**Work to be completed:** When a line below contains the word "computer", copy that line.

┌─ Source material

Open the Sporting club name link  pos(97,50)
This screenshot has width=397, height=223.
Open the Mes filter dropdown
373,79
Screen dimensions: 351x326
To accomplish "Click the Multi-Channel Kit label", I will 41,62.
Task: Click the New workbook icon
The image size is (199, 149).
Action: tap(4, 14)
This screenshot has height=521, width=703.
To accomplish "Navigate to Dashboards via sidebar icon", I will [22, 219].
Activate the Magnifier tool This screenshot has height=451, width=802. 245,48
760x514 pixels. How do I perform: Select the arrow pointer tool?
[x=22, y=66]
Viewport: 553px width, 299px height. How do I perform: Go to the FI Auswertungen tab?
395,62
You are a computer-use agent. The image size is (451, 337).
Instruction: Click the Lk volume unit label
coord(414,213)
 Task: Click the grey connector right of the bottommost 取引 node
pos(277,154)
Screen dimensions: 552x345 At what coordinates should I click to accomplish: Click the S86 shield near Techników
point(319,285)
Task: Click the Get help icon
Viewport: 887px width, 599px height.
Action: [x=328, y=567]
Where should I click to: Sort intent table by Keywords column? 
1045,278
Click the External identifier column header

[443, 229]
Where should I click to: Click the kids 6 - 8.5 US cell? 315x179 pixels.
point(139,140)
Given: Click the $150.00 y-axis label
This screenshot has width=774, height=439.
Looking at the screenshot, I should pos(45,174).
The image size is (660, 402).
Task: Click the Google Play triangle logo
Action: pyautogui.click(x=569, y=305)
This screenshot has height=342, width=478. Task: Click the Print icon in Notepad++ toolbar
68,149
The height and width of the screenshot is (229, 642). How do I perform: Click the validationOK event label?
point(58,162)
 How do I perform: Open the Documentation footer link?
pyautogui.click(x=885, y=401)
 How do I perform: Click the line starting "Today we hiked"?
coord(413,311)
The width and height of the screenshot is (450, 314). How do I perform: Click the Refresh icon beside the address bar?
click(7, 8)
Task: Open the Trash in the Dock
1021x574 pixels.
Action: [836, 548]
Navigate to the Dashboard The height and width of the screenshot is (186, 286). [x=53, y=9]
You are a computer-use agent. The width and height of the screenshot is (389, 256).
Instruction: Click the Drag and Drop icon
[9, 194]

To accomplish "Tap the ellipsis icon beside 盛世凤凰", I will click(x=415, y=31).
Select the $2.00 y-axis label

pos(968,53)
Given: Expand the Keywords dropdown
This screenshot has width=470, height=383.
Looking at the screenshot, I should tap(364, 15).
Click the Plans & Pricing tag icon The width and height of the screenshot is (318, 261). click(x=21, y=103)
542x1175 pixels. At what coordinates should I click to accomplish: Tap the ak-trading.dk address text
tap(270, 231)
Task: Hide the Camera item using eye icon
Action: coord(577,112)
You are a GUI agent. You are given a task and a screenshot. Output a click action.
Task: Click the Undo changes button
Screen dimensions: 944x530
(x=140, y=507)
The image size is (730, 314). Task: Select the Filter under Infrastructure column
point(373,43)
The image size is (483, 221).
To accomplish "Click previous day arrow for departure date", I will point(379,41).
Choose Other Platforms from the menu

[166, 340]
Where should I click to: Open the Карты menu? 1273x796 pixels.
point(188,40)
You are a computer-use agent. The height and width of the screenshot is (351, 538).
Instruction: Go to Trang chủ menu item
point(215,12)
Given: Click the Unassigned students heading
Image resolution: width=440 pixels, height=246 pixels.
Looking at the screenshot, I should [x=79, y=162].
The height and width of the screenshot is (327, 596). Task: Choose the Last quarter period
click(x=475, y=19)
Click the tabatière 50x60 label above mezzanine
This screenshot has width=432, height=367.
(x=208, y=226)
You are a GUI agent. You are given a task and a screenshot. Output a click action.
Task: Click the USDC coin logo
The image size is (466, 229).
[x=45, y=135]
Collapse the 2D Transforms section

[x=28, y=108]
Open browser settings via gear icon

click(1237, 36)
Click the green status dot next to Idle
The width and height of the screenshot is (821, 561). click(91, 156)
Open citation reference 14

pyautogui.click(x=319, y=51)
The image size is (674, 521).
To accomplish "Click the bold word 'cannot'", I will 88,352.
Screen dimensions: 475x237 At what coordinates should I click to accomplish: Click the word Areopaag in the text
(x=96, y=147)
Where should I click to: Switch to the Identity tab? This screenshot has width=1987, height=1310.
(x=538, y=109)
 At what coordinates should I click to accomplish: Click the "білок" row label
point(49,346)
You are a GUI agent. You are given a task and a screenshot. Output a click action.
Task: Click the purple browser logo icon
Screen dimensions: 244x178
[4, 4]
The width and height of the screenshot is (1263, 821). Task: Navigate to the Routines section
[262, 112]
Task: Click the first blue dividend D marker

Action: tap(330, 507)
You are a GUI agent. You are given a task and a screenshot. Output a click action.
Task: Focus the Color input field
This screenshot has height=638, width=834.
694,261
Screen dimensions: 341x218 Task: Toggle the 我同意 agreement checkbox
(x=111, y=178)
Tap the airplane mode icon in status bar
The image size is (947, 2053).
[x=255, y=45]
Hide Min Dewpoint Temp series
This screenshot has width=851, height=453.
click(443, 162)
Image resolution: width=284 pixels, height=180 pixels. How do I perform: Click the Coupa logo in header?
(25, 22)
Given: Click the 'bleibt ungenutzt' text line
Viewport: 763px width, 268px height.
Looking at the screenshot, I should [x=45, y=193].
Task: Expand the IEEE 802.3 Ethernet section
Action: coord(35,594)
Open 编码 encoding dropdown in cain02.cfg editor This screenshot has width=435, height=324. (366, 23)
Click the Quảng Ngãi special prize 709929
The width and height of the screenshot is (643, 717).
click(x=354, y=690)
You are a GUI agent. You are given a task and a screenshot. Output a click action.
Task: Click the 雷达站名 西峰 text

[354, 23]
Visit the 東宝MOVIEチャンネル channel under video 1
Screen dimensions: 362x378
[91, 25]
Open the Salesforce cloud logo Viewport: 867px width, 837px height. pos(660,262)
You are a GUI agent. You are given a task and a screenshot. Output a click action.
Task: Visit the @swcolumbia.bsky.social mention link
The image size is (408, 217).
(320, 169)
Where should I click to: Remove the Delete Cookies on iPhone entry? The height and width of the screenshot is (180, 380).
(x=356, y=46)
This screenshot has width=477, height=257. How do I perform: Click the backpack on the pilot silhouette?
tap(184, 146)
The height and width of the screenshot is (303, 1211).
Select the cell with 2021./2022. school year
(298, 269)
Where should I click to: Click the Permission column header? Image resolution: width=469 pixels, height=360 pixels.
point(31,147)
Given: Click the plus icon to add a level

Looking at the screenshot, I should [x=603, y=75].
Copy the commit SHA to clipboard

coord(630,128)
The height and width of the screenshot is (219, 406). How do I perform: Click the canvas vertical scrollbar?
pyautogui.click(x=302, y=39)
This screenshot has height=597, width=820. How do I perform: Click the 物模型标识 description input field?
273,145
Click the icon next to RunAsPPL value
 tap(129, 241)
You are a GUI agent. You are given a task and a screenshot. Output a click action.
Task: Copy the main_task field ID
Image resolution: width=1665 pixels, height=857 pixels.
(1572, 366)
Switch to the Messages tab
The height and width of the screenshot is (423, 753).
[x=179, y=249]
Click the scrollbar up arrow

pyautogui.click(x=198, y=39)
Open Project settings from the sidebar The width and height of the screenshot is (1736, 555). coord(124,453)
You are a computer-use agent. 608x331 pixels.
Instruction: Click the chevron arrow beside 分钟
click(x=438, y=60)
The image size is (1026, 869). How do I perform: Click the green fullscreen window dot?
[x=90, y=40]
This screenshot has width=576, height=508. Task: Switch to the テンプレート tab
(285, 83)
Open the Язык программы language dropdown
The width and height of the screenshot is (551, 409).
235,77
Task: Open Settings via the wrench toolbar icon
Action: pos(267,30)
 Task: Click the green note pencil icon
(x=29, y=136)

└─

**Your response:**
You are a computer-use agent. The image size is (451, 337).
You are a computer-use agent. The width and height of the screenshot is (389, 256).
You are a computer-use agent. The height and width of the screenshot is (351, 538).
You are a computer-use agent. 608x331 pixels.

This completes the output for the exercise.